Recast the records below as a numbered list with one line per item, leaving out any blank lines.
-------
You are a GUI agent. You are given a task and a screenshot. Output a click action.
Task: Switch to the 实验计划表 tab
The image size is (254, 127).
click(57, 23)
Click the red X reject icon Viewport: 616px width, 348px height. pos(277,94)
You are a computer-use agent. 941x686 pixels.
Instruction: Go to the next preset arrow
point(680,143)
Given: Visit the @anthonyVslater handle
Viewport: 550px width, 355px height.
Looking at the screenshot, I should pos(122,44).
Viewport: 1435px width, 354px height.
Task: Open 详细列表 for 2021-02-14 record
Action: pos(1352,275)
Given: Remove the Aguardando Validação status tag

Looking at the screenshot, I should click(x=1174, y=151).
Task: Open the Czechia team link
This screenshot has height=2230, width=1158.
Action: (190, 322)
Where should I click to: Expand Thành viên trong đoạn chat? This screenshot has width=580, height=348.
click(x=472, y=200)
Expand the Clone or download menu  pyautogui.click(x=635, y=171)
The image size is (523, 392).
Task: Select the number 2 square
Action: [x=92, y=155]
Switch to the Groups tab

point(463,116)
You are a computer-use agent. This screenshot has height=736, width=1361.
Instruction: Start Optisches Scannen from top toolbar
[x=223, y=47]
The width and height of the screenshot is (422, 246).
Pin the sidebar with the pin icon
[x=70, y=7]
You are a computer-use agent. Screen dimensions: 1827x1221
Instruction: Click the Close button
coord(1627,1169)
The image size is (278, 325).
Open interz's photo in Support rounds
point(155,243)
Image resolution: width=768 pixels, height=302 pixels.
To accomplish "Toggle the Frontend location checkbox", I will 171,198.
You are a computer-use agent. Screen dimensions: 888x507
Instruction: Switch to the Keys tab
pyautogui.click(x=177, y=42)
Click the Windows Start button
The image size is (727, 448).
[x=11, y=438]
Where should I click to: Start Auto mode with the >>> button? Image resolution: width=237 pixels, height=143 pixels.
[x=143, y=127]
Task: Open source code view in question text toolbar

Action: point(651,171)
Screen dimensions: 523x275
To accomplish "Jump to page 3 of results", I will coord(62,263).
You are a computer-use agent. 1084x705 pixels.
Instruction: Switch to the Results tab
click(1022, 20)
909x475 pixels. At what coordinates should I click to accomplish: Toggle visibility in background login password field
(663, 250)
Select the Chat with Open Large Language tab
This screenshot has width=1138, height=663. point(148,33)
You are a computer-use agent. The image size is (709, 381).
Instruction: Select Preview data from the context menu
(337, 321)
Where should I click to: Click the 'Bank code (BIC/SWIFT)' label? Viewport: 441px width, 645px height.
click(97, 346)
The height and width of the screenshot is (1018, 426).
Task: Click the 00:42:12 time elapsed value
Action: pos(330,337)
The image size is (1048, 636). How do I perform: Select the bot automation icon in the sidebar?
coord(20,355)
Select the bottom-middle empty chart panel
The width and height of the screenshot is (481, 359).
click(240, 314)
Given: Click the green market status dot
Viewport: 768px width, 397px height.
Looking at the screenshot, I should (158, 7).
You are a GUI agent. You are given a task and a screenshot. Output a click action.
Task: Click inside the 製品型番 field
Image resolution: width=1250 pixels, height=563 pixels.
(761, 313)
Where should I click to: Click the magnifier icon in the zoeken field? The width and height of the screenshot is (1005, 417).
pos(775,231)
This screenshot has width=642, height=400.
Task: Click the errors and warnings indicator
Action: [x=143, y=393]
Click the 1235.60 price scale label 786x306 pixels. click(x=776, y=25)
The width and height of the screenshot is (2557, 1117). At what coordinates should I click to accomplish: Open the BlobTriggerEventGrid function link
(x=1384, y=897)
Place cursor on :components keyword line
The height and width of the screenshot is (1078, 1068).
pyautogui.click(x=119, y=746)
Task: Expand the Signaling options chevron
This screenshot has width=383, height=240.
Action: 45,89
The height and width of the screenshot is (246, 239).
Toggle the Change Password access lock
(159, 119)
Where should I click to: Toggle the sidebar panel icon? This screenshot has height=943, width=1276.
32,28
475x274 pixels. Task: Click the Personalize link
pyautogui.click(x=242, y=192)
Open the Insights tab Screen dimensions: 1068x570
-------
» **RESULT OF THIS TASK**:
1. You are a GUI agent. You are given a task and a screenshot. Output a click action.
2. Task: Switch to the 实验计划表 tab
3. The image size is (254, 127).
4. click(57, 23)
5. Click the red X reject icon Viewport: 616px width, 348px height. pos(277,94)
6. You are a computer-use agent. 941x686 pixels.
7. Instruction: Go to the next preset arrow
8. point(680,143)
9. Given: Visit the @anthonyVslater handle
10. Viewport: 550px width, 355px height.
11. Looking at the screenshot, I should pos(122,44).
12. Viewport: 1435px width, 354px height.
13. Task: Open 详细列表 for 2021-02-14 record
14. Action: pos(1352,275)
15. Given: Remove the Aguardando Validação status tag
16. Looking at the screenshot, I should click(x=1174, y=151).
17. Task: Open the Czechia team link
18. This screenshot has height=2230, width=1158.
19. Action: (190, 322)
20. Where should I click to: Expand Thành viên trong đoạn chat? This screenshot has width=580, height=348.
21. click(x=472, y=200)
22. Expand the Clone or download menu  pyautogui.click(x=635, y=171)
23. The image size is (523, 392).
24. Task: Select the number 2 square
25. Action: [x=92, y=155]
26. Switch to the Groups tab
27. point(463,116)
28. You are a computer-use agent. This screenshot has height=736, width=1361.
29. Instruction: Start Optisches Scannen from top toolbar
30. [x=223, y=47]
31. The width and height of the screenshot is (422, 246).
32. Pin the sidebar with the pin icon
33. [x=70, y=7]
34. You are a computer-use agent. Screen dimensions: 1827x1221
35. Instruction: Click the Close button
36. coord(1627,1169)
37. The image size is (278, 325).
38. Open interz's photo in Support rounds
39. point(155,243)
40. Image resolution: width=768 pixels, height=302 pixels.
41. To accomplish "Toggle the Frontend location checkbox", I will 171,198.
42. You are a computer-use agent. Screen dimensions: 888x507
43. Instruction: Switch to the Keys tab
44. pyautogui.click(x=177, y=42)
45. Click the Windows Start button
46. The image size is (727, 448).
47. [x=11, y=438]
48. Where should I click to: Start Auto mode with the >>> button? Image resolution: width=237 pixels, height=143 pixels.
49. [x=143, y=127]
50. Task: Open source code view in question text toolbar
51. Action: point(651,171)
52. Screen dimensions: 523x275
53. To accomplish "Jump to page 3 of results", I will coord(62,263).
54. You are a computer-use agent. 1084x705 pixels.
55. Instruction: Switch to the Results tab
56. click(1022, 20)
57. 909x475 pixels. At what coordinates should I click to accomplish: Toggle visibility in background login password field
58. (663, 250)
59. Select the Chat with Open Large Language tab
60. This screenshot has width=1138, height=663. point(148,33)
61. You are a computer-use agent. The image size is (709, 381).
62. Instruction: Select Preview data from the context menu
63. (337, 321)
64. Where should I click to: Click the 'Bank code (BIC/SWIFT)' label? Viewport: 441px width, 645px height.
65. click(97, 346)
66. The height and width of the screenshot is (1018, 426).
67. Task: Click the 00:42:12 time elapsed value
68. Action: pos(330,337)
69. The image size is (1048, 636). How do I perform: Select the bot automation icon in the sidebar?
70. coord(20,355)
71. Select the bottom-middle empty chart panel
72. The width and height of the screenshot is (481, 359).
73. click(240, 314)
74. Given: Click the green market status dot
75. Viewport: 768px width, 397px height.
76. Looking at the screenshot, I should (158, 7).
77. You are a GUI agent. You are given a task and a screenshot. Output a click action.
78. Task: Click inside the 製品型番 field
79. Image resolution: width=1250 pixels, height=563 pixels.
80. (761, 313)
81. Where should I click to: Click the magnifier icon in the zoeken field? The width and height of the screenshot is (1005, 417).
82. pos(775,231)
83. This screenshot has width=642, height=400.
84. Task: Click the errors and warnings indicator
85. Action: [x=143, y=393]
86. Click the 1235.60 price scale label 786x306 pixels. click(x=776, y=25)
87. The width and height of the screenshot is (2557, 1117). At what coordinates should I click to accomplish: Open the BlobTriggerEventGrid function link
88. (x=1384, y=897)
89. Place cursor on :components keyword line
90. The height and width of the screenshot is (1078, 1068).
91. pyautogui.click(x=119, y=746)
92. Task: Expand the Signaling options chevron
93. This screenshot has width=383, height=240.
94. Action: 45,89
95. The height and width of the screenshot is (246, 239).
96. Toggle the Change Password access lock
97. (159, 119)
98. Where should I click to: Toggle the sidebar panel icon? This screenshot has height=943, width=1276.
99. 32,28
100. 475x274 pixels. Task: Click the Personalize link
101. pyautogui.click(x=242, y=192)
102. Open the Insights tab Screen dimensions: 1068x570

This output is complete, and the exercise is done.